SPCDIS Role Based Provenance Presentation
From Semantic Portal Wiki
Contents |
Participants
- James Michaelis (RPI)
- Patrick West (RPI)
- Quan Bai (CSIRO)
Overview
One goal of provenance is to provide users an understanding of the steps a system took to generate data products. Here, the level of detail captured by provenance becomes an important consideration. As detail is added, more questions can be hypothetically addressed. However, presenting significant provenance detail may also overwhelm end users, for one of two reasons: (i) the detail presented is irrelevant to their needs, or (ii) missing background knowledge is required.
Both of these challenges for data generated by the Mauna Loa Solar Observatory’s (MLSO) Advanced Coronal Observing System (ACOS). In ACOS, photometer-based readings are taken of solar activity and subsequently processed into data products consumable by end users.
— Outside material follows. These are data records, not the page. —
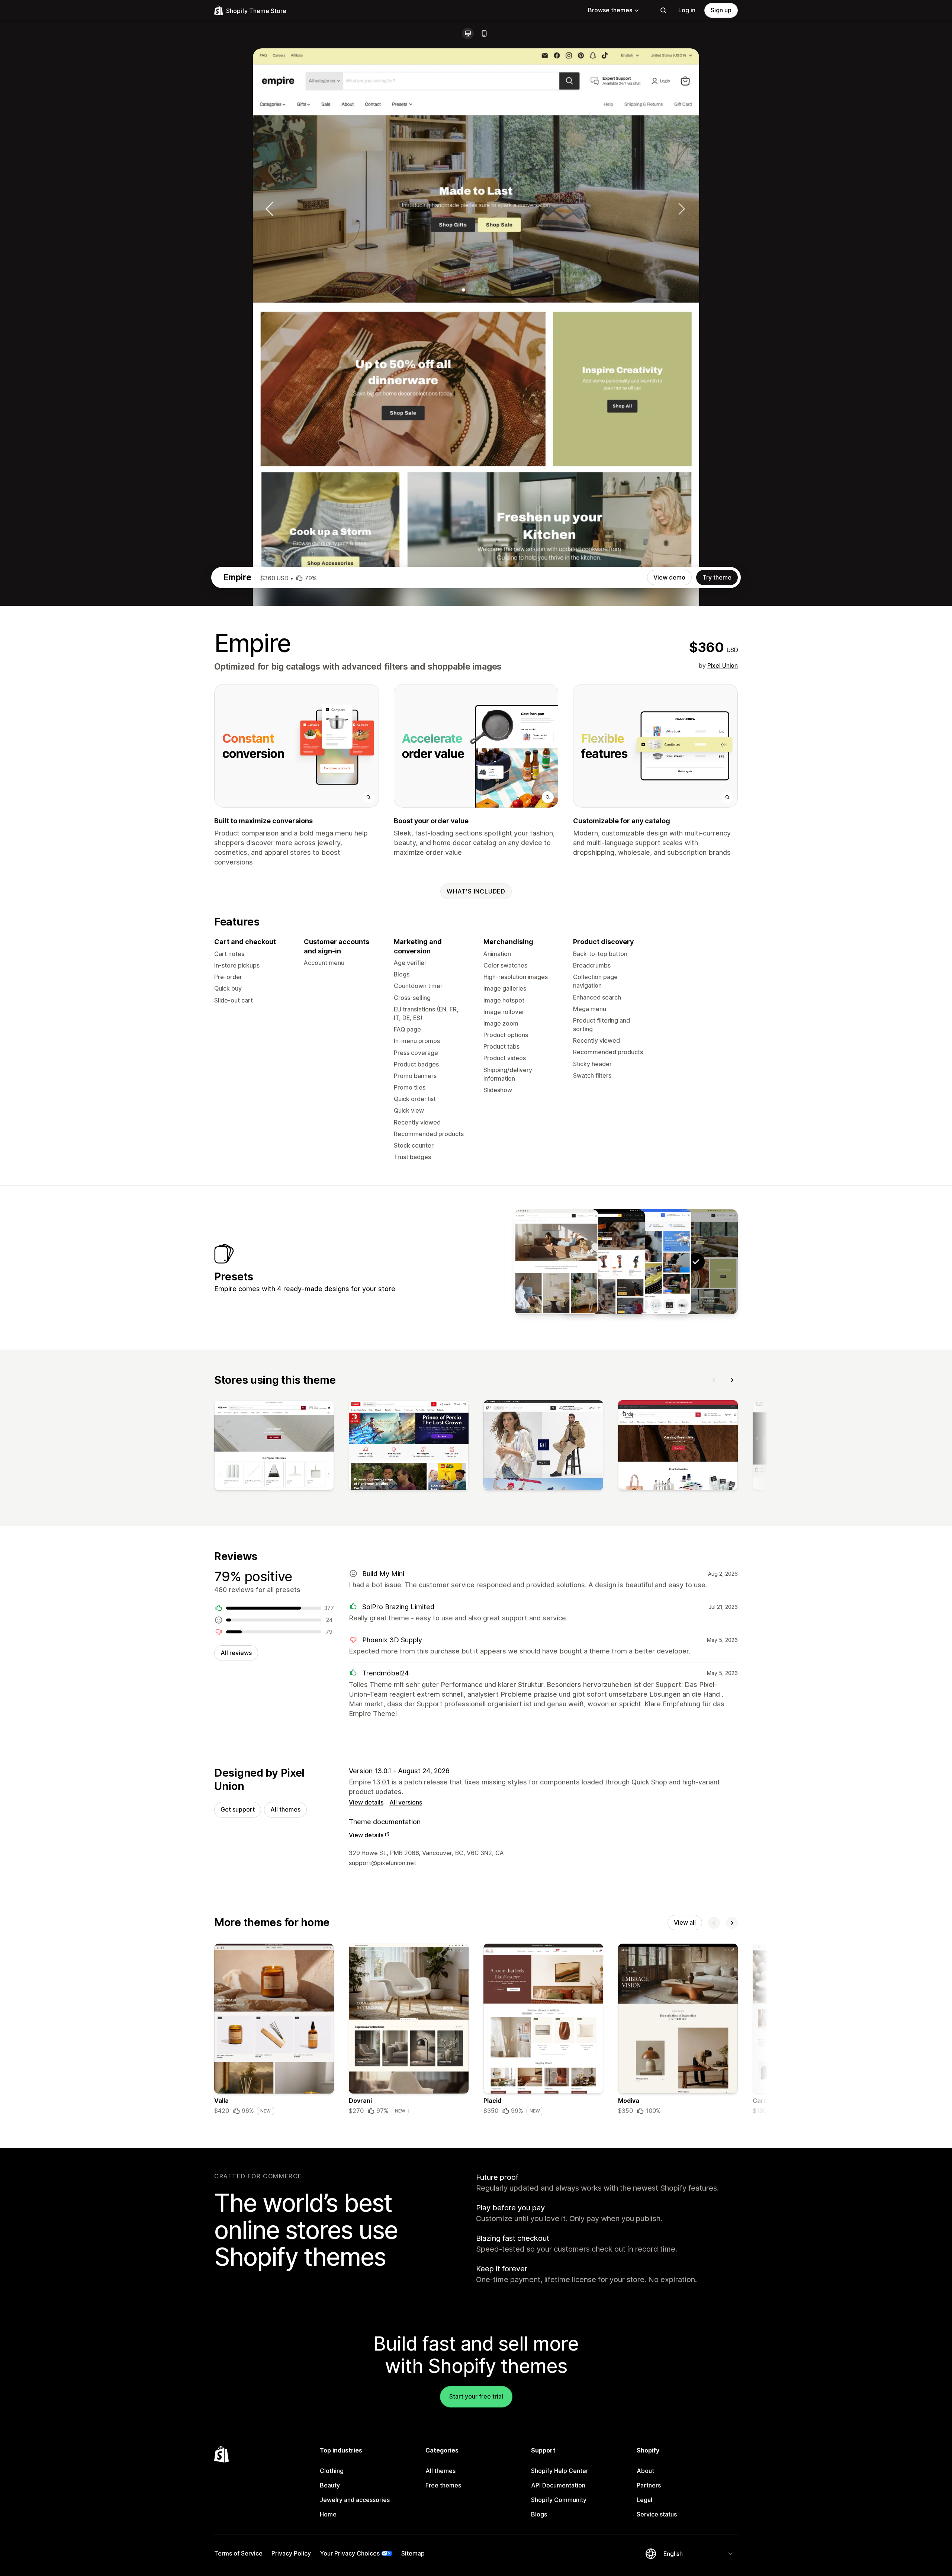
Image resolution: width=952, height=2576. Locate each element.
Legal (644, 2499)
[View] (274, 1446)
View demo (669, 577)
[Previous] (714, 1380)
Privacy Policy (291, 2553)
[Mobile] (484, 33)
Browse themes (610, 10)
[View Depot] (603, 1261)
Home (328, 2514)
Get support (238, 1809)
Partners (649, 2485)
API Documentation (558, 2485)
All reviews (236, 1652)
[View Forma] (556, 1261)
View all (685, 1922)
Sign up (721, 10)
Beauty (330, 2485)
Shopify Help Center (559, 2470)
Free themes (443, 2485)
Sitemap (413, 2553)
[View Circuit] (649, 1261)
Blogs (539, 2514)
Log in (686, 10)
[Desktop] (468, 33)
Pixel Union (722, 665)
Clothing (332, 2470)
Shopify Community (558, 2499)
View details (366, 1802)
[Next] (732, 1380)
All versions (405, 1802)
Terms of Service (238, 2553)
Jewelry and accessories (355, 2499)
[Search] (663, 10)
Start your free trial (476, 2396)
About (645, 2470)
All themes (285, 1809)
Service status (657, 2514)
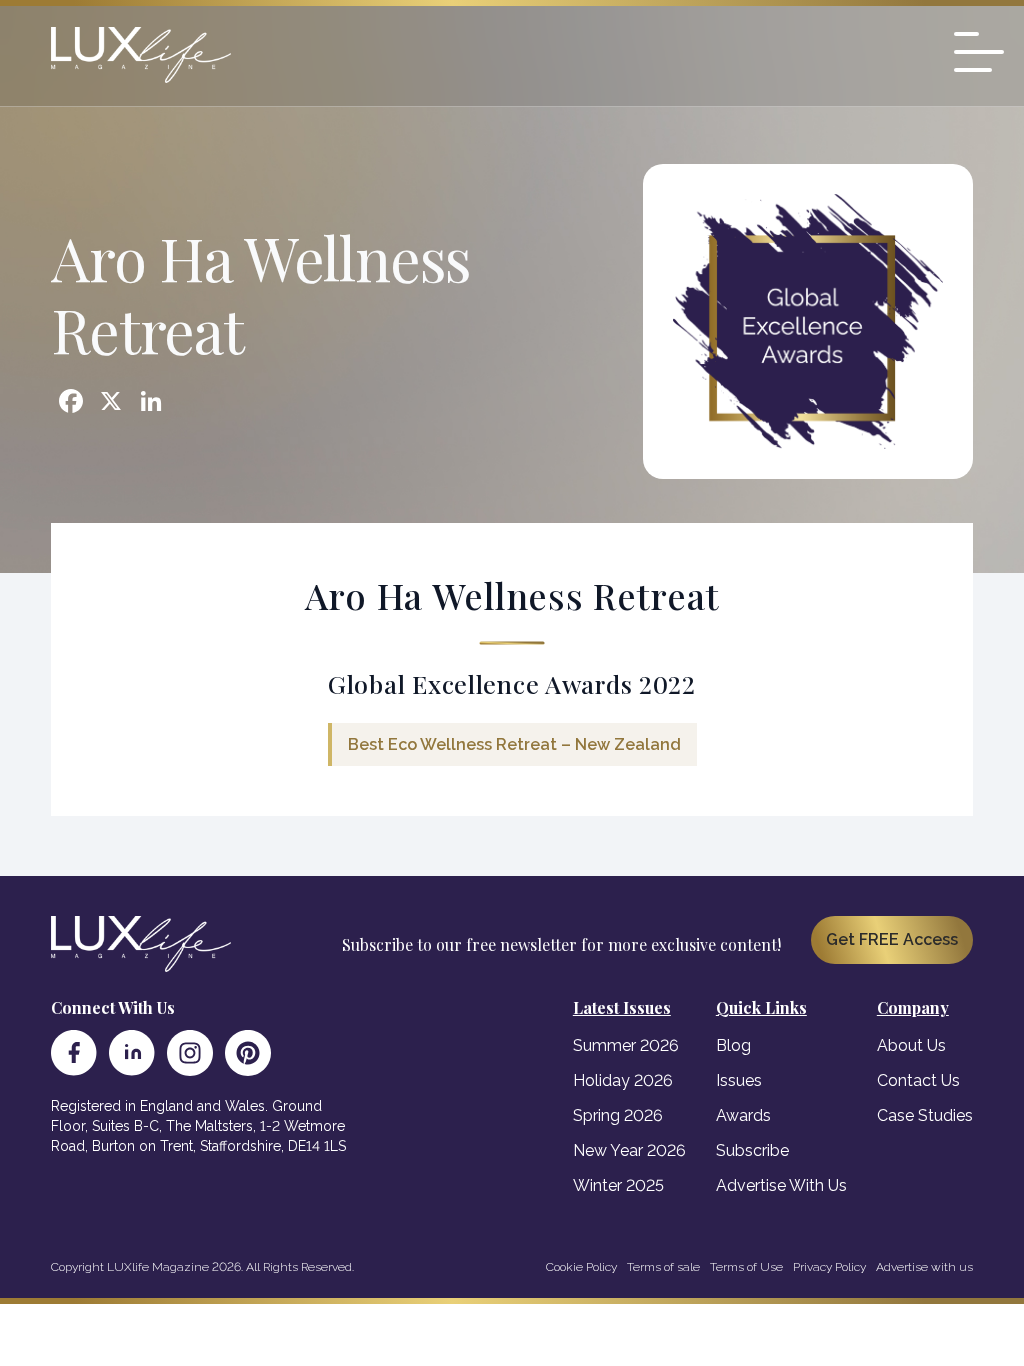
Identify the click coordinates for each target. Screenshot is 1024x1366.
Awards (743, 1115)
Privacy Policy (829, 1267)
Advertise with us (924, 1267)
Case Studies (925, 1115)
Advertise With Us (781, 1185)
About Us (911, 1045)
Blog (733, 1045)
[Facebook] (74, 1053)
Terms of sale (663, 1267)
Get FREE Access (892, 939)
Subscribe (752, 1150)
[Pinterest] (248, 1053)
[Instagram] (190, 1053)
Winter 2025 (618, 1185)
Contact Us (918, 1080)
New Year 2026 (629, 1150)
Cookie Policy (581, 1267)
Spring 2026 (618, 1115)
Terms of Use (746, 1267)
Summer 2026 (626, 1045)
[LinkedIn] (132, 1053)
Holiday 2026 (623, 1080)
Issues (739, 1080)
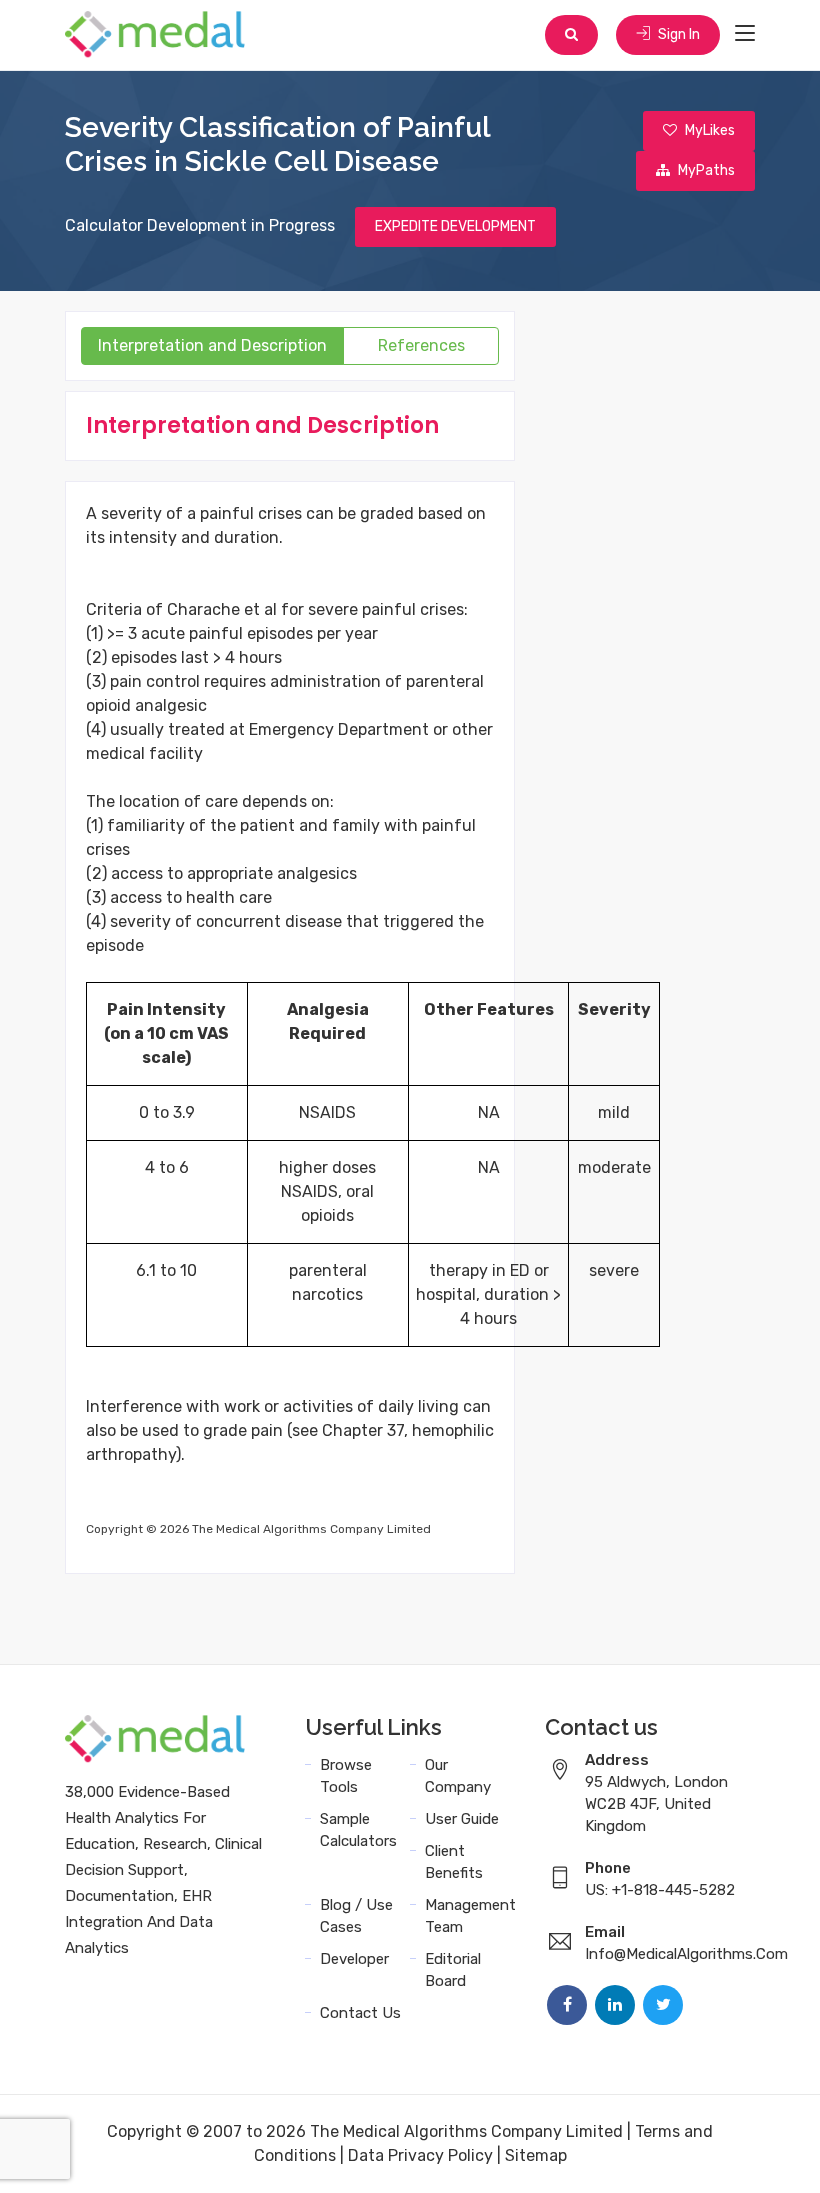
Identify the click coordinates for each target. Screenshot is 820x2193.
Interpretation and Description (212, 345)
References (421, 345)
To fully understand these sequences of steps, background knowledge corresponding to various areas (e.g., astronomy, digital imaging, and ACOS specific techniques) is required by end users. This makes reviewing provenance difficult for users outside the ACOS development team, where varying degrees of background may be expected (ranging from outside domain experts in Solar Physics to citizen scientists).
Related Work
This work closely relates to a number of areas in the domains of provenance and workflow research:
Workflow Management Systems
Two workflow management systems have been identified which enable selective views of the provenance of data products.
Redux [1]: Present provenance based on four-layers of processing, taking place during the execution of a workflow:
- Abstract description of the experiment that captures abstract activities in a corresponding workflow.
- Instance of abstract model, which captures instances of activities and additional relationships, as classes of activities are instantiated.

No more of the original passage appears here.